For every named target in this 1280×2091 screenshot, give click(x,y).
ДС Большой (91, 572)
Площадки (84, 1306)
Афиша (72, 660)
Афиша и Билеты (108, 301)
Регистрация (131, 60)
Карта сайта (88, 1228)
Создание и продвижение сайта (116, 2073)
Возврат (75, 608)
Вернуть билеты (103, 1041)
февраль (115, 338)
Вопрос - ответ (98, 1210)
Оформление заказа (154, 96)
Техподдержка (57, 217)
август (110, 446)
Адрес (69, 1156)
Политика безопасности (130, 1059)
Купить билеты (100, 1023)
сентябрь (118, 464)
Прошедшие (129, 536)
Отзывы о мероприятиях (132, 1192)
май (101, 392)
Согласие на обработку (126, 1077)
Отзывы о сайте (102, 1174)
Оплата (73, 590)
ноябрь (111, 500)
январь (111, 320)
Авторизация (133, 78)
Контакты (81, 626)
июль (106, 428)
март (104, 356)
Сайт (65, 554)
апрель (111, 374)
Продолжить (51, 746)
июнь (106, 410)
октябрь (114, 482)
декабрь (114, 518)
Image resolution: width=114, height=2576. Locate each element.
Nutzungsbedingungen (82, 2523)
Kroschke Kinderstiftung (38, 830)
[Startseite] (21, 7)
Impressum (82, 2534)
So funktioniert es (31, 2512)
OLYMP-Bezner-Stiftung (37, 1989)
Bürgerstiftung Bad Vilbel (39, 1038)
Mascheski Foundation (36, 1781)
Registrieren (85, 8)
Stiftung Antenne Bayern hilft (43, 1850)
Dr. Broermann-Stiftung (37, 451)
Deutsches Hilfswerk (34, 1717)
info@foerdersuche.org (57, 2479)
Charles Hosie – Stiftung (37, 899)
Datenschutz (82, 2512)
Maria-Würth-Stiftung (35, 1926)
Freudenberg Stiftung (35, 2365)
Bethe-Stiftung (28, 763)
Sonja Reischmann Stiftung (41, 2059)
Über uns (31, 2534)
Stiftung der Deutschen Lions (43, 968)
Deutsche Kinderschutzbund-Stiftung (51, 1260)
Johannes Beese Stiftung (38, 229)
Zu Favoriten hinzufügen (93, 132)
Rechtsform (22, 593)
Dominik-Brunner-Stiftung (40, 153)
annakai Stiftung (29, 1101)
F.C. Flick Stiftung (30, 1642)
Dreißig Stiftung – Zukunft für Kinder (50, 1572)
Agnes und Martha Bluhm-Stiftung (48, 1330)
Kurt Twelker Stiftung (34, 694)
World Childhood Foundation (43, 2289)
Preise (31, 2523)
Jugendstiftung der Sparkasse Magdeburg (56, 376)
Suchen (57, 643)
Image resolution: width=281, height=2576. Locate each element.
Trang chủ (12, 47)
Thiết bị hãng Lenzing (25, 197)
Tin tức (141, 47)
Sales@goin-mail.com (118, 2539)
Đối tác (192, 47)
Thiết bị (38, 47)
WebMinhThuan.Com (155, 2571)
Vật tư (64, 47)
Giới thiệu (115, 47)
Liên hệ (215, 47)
┄┄┄┄┄┄┄┄┄┄┄┄┄┄┄┄┄┄┄┄
If a line above holds the string "element", return it as it stands.

■ YOUR RESPONSE ■
Image resolution: width=114, height=2576. Locate each element.
Image resolution: width=281, height=2576. Locate each element.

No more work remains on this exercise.